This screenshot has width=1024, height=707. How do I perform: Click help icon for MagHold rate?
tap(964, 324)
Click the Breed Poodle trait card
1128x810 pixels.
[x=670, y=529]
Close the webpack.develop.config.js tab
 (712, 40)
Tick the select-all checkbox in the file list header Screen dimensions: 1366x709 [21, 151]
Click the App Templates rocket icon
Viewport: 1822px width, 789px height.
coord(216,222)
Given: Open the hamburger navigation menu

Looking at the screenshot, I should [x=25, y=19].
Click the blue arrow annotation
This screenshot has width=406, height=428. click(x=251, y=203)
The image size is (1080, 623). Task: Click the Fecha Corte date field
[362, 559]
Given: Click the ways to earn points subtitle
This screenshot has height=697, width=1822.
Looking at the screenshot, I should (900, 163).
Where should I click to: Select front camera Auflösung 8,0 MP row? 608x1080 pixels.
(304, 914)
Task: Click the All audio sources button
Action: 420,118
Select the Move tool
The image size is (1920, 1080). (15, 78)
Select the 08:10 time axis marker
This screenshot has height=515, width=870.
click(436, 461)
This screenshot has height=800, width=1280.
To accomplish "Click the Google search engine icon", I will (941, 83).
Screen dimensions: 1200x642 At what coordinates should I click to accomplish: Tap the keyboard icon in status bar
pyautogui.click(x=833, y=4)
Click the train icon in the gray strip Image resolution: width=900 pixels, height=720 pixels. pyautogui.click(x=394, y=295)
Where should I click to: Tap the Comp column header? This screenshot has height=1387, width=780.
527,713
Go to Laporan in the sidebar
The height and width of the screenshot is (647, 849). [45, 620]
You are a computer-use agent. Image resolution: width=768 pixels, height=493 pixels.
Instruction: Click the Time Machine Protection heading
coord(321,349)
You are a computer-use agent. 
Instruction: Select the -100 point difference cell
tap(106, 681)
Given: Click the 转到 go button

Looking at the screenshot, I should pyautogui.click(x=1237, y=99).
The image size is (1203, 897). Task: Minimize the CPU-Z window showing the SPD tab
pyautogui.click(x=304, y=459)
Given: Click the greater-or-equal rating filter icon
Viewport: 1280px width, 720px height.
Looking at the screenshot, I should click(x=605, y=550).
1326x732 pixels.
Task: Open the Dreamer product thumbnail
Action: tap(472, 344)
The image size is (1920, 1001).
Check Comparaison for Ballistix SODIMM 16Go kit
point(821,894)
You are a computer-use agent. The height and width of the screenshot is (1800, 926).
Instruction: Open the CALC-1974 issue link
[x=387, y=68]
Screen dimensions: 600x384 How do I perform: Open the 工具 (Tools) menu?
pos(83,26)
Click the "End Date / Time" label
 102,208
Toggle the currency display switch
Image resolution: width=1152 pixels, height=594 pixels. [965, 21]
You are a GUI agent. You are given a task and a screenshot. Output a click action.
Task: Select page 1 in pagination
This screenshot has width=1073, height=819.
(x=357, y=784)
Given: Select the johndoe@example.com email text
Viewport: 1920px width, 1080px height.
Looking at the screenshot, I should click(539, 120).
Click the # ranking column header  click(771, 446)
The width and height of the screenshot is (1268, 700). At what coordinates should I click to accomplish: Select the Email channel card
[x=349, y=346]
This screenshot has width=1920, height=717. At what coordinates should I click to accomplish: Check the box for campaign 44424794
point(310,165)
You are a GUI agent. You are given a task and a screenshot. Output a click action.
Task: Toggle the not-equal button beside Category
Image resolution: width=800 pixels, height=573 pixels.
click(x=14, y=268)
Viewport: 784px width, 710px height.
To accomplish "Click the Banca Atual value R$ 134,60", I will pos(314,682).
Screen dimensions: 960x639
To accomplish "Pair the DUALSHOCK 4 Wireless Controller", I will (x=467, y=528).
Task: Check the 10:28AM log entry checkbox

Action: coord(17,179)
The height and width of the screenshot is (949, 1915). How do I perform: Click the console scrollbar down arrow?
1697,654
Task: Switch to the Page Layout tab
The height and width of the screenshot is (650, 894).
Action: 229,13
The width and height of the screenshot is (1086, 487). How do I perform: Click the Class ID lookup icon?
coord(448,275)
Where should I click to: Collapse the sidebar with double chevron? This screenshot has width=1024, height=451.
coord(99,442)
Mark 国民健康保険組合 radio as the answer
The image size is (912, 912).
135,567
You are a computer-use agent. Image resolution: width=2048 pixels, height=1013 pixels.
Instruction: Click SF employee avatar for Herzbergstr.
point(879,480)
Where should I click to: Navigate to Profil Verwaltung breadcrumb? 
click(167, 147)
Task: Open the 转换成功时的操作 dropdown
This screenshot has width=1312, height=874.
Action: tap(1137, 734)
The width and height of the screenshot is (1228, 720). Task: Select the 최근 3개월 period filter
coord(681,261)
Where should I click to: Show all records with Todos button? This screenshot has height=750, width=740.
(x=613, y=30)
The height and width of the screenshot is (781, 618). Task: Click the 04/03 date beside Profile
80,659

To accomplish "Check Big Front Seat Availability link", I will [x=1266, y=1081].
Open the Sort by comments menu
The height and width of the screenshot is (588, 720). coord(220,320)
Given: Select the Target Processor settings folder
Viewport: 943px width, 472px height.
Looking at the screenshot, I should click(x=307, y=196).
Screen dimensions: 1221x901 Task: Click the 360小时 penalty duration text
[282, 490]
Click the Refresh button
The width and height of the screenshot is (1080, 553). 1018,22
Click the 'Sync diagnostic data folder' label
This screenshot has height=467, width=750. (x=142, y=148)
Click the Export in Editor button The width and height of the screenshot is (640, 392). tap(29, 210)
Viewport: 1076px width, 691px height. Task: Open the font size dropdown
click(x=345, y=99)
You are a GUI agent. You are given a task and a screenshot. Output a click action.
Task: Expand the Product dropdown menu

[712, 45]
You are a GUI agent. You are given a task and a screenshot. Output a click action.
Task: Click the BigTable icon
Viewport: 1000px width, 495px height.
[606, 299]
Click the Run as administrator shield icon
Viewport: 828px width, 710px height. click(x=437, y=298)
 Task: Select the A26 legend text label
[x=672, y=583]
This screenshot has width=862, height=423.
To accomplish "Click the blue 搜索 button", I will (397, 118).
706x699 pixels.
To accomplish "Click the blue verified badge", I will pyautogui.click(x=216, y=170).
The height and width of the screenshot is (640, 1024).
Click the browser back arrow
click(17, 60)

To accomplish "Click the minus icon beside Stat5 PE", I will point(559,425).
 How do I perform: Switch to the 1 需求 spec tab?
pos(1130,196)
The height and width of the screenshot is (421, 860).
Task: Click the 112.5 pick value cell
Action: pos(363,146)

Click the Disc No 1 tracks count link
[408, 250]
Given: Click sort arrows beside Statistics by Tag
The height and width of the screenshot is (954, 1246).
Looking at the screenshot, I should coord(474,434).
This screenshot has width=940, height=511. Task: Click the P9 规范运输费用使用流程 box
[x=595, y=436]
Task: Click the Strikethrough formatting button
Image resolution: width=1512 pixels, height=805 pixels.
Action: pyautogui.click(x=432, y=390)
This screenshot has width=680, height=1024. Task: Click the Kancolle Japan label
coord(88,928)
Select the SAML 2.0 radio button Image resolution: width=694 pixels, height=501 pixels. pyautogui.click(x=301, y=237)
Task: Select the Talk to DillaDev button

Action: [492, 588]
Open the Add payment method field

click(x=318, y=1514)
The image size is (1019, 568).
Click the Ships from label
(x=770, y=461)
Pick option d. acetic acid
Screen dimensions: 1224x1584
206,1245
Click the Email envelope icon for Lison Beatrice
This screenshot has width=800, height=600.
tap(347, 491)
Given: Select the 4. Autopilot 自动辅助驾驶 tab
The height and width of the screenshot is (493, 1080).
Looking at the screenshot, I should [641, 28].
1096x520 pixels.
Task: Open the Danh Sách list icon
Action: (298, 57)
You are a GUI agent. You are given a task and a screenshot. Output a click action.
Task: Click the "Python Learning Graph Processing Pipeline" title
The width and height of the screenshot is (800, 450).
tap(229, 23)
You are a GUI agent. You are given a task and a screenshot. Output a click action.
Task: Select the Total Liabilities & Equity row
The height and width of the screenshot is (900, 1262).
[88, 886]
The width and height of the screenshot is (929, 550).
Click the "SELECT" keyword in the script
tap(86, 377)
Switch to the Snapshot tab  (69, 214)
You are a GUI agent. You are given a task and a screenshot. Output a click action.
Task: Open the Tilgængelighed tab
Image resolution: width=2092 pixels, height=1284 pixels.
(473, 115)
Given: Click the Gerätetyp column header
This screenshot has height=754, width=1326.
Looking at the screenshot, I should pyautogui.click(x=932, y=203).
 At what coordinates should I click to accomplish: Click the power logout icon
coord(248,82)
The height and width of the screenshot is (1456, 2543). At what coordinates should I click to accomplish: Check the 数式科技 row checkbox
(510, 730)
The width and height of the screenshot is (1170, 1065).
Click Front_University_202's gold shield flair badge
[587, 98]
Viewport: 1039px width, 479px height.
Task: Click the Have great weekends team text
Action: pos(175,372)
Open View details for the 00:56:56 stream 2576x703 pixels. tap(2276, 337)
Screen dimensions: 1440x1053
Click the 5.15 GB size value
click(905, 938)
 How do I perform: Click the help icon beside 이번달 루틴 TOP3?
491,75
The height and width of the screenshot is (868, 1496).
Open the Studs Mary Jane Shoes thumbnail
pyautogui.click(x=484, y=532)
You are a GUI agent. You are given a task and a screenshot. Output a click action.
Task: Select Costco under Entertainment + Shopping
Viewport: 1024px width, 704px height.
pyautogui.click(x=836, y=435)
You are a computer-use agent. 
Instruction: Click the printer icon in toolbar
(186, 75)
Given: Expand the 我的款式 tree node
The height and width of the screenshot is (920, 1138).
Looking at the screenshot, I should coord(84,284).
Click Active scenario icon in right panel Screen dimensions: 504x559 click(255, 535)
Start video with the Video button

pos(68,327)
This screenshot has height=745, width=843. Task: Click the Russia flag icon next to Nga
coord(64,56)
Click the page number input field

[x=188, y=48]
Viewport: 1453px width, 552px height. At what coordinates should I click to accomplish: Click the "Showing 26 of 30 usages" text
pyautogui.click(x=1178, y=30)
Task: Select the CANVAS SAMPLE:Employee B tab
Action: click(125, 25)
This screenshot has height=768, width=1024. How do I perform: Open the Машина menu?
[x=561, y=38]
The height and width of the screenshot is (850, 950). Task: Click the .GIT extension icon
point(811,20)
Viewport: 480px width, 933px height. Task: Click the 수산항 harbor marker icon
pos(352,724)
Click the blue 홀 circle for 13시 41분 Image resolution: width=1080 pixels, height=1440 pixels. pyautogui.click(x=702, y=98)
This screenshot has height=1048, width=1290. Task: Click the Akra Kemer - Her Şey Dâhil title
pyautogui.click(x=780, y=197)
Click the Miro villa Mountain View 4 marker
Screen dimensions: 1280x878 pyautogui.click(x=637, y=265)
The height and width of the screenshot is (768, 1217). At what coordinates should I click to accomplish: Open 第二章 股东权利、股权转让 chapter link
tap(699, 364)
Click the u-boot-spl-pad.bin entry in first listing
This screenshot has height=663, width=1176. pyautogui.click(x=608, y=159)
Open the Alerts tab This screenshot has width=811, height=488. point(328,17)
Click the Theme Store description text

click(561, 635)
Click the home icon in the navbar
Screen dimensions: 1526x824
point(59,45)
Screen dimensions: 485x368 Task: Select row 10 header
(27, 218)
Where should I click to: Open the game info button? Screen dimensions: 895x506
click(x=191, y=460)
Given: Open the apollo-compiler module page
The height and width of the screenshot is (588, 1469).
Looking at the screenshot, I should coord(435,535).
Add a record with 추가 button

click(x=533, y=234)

★ ★ ★

**WRITTEN PROBLEM:**
Please reproduce the records above word for word, starting with the line that contains "Switch to the Snapshot" and going on through the line that contains "pyautogui.click(x=484, y=532)".

**THE ANSWER:**
Switch to the Snapshot tab  (69, 214)
You are a GUI agent. You are given a task and a screenshot. Output a click action.
Task: Open the Tilgængelighed tab
Image resolution: width=2092 pixels, height=1284 pixels.
(473, 115)
Given: Click the Gerätetyp column header
This screenshot has height=754, width=1326.
Looking at the screenshot, I should pyautogui.click(x=932, y=203).
 At what coordinates should I click to accomplish: Click the power logout icon
coord(248,82)
The height and width of the screenshot is (1456, 2543). At what coordinates should I click to accomplish: Check the 数式科技 row checkbox
(510, 730)
The width and height of the screenshot is (1170, 1065).
Click Front_University_202's gold shield flair badge
[587, 98]
Viewport: 1039px width, 479px height.
Task: Click the Have great weekends team text
Action: pos(175,372)
Open View details for the 00:56:56 stream 2576x703 pixels. tap(2276, 337)
Screen dimensions: 1440x1053
Click the 5.15 GB size value
click(905, 938)
 How do I perform: Click the help icon beside 이번달 루틴 TOP3?
491,75
The height and width of the screenshot is (868, 1496).
Open the Studs Mary Jane Shoes thumbnail
pyautogui.click(x=484, y=532)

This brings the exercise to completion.